With `with strategy.scope():` BERT output loses it's shape from tf-hub and `encoder_output` is missing

maifeeulasad · December 15, 2022, 6:44am

To reproduce:

!pip install tensorflow-text==2.7.0

import tensorflow_text as text
import tensorflow_hub as hub
# ... other tf imports....


strategy = tf.distribute.MirroredStrategy()
print('Number of GPU: ' + str(strategy.num_replicas_in_sync)) # 1 or 2, shouldn't matter

NUM_CLASS=2

with strategy.scope():
    bert_preprocess = hub.KerasLayer("https://tfhub.dev/tensorflow/bert_en_uncased_preprocess/3")
    bert_encoder = hub.KerasLayer("https://tfhub.dev/tensorflow/bert_en_uncased_L-12_H-768_A-12/4")


def get_model():
    text_input = Input(shape=(), dtype=tf.string, name='text')
    preprocessed_text = bert_preprocess(text_input)
    outputs = bert_encoder(preprocessed_text)
    
    output_sequence = outputs['sequence_output']
    x = Dense(NUM_CLASS,  activation='sigmoid')(output_sequence)

    model = Model(inputs=[text_input], outputs = [x])
    return model


optimizer = Adam()
model = get_model()
model.compile(loss=CategoricalCrossentropy(from_logits=True),optimizer=optimizer,metrics=[Accuracy(), ],)
model.summary() # <- look at the output 1
tf.keras.utils.plot_model(model, show_shapes=True, to_file='model.png') # <- look at the figure 1


with strategy.scope():
    optimizer = Adam()
    model = get_model()
    model.compile(loss=CategoricalCrossentropy(from_logits=True),optimizer=optimizer,metrics=[Accuracy(), ],)
    
model.summary() # <- compare with output 1, it has already lost it's shape 
tf.keras.utils.plot_model(model, show_shapes=True, to_file='model_scoped.png') # <- compare this figure too, for ease

With scope, BERT loses seq_length, and it becomes None.

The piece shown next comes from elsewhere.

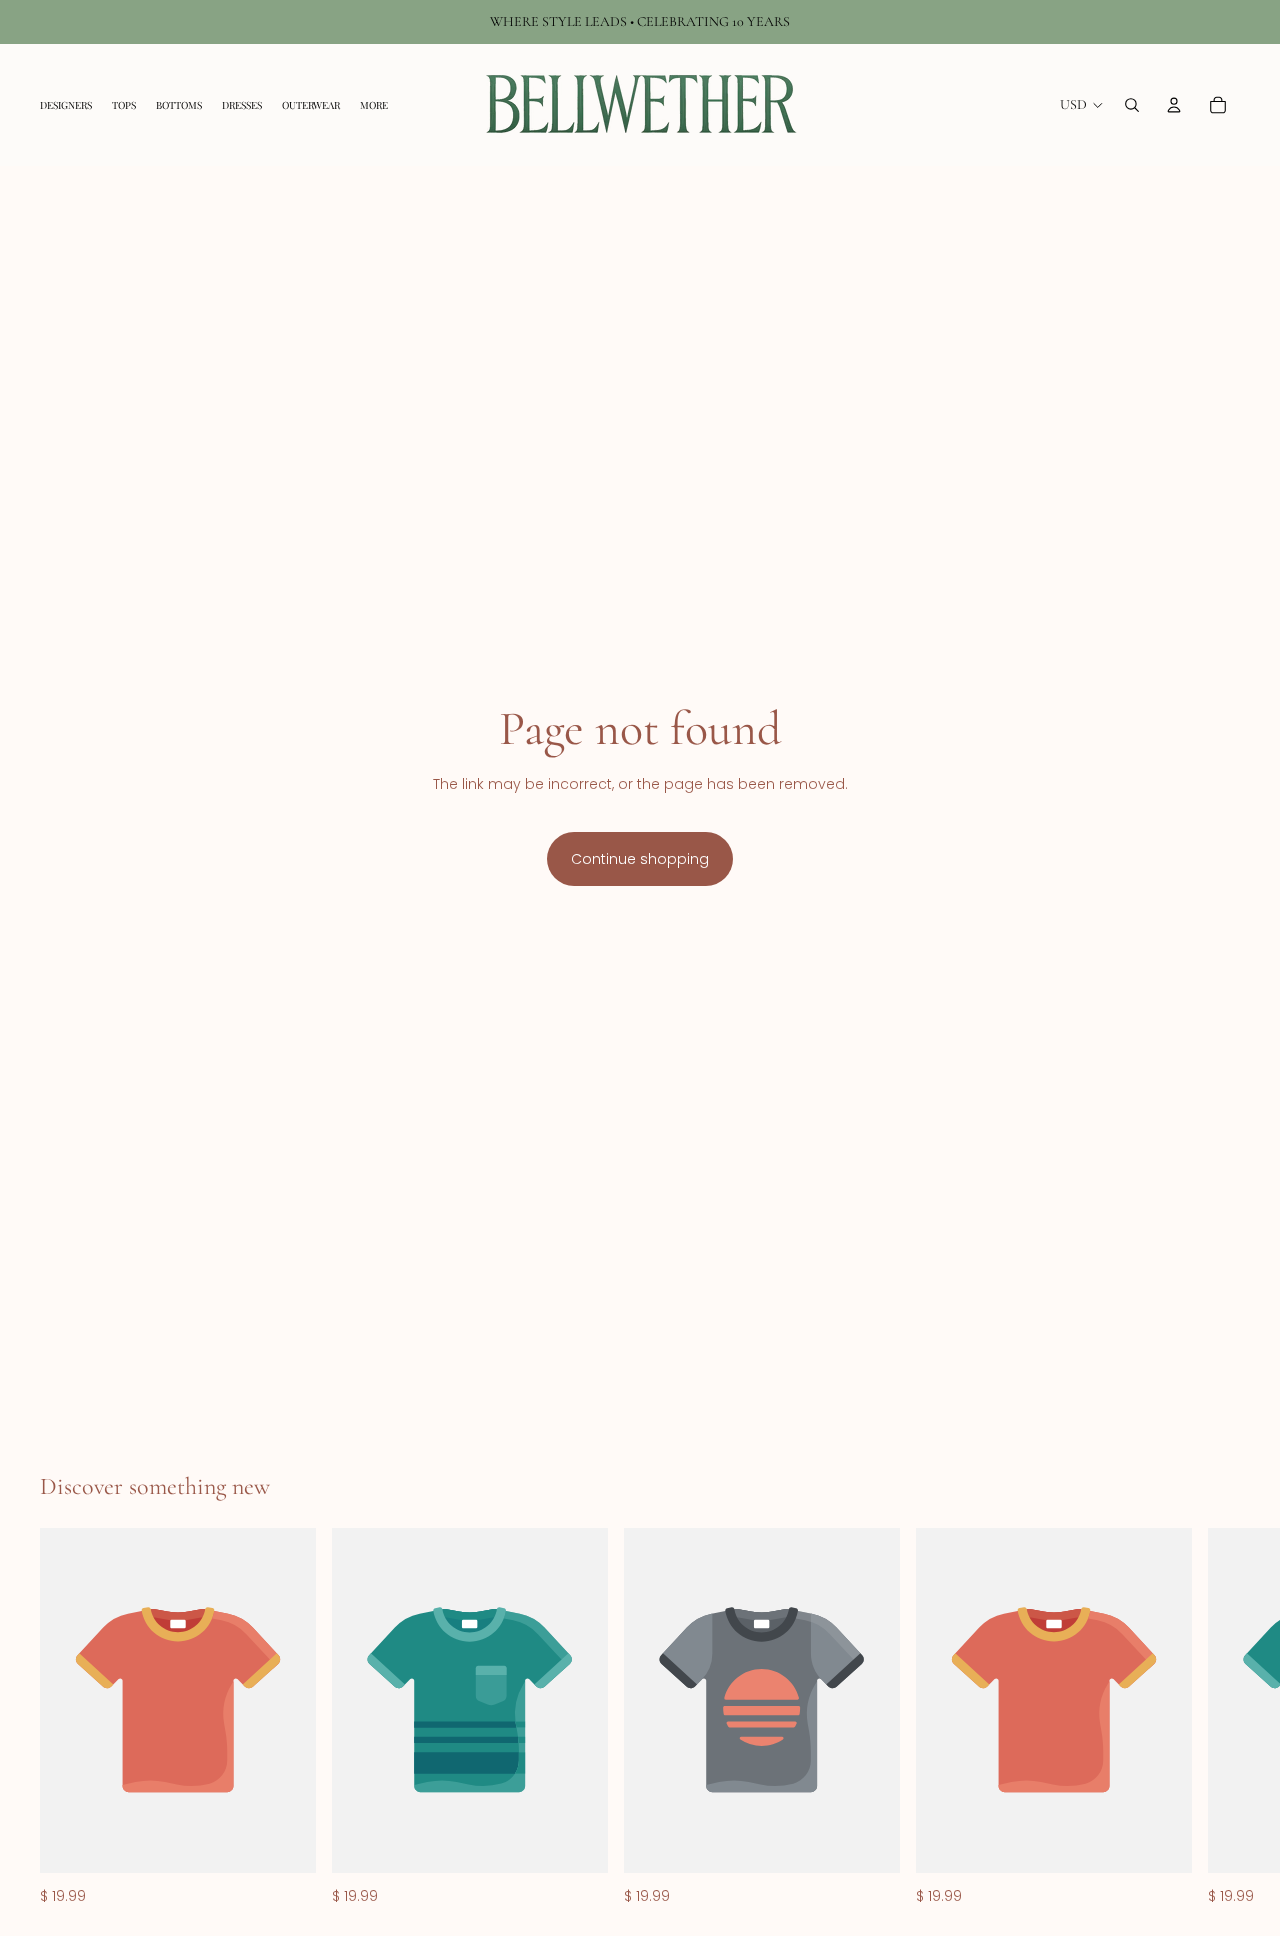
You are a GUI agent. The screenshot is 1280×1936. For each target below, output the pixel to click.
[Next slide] (1218, 1718)
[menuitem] (374, 104)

Model summary withOUT scope: (See there is 128 at the very last layer, which is seq_length)

Model: "model_6"
__________________________________________________________________________________________________
 Layer (type)                   Output Shape         Param #     Connected to                     
==================================================================================================
 text (InputLayer)              [(None,)]            0           []                               
                                                                                                  
 keras_layer_2 (KerasLayer)     {'input_mask': (Non  0           ['text[0][0]']                   
                                e, 128),                                                          
                                 'input_word_ids':                                                
                                (None, 128),                                                      
                                 'input_type_ids':                                                
                                (None, 128)}                                                      
                                                                                                  
 keras_layer_3 (KerasLayer)     multiple             109482241   ['keras_layer_2[6][0]',          
                                                                  'keras_layer_2[6][1]',          
                                                                  'keras_layer_2[6][2]']          
                                                                                                  
 dense_6 (Dense)                (None, 128, 2)       1538        ['keras_layer_3[6][14]']         
                                                                                                  
==================================================================================================
Total params: 109,483,779
Trainable params: 1,538
Non-trainable params: 109,482,241
__________________________________________________________________________________________________

Model with scope:

Model: "model_7"
__________________________________________________________________________________________________
 Layer (type)                   Output Shape         Param #     Connected to                     
==================================================================================================
 text (InputLayer)              [(None,)]            0           []                               
                                                                                                  
 keras_layer_2 (KerasLayer)     {'input_mask': (Non  0           ['text[0][0]']                   
                                e, 128),                                                          
                                 'input_word_ids':                                                
                                (None, 128),                                                      
                                 'input_type_ids':                                                
                                (None, 128)}                                                      
                                                                                                  
 keras_layer_3 (KerasLayer)     multiple             109482241   ['keras_layer_2[7][0]',          
                                                                  'keras_layer_2[7][1]',          
                                                                  'keras_layer_2[7][2]']          
                                                                                                  
 dense_7 (Dense)                (None, None, 2)      1538        ['keras_layer_3[7][14]']         
                                                                                                  
==================================================================================================
Total params: 109,483,779
Trainable params: 1,538
Non-trainable params: 109,482,241
__________________________________________________________________________________________________

If these image helps:

model withOUT scope

model with scope

Another notable thing encoder_outputs is also missing if you take a look at the 2nd keras layer or 3rd layer of both model.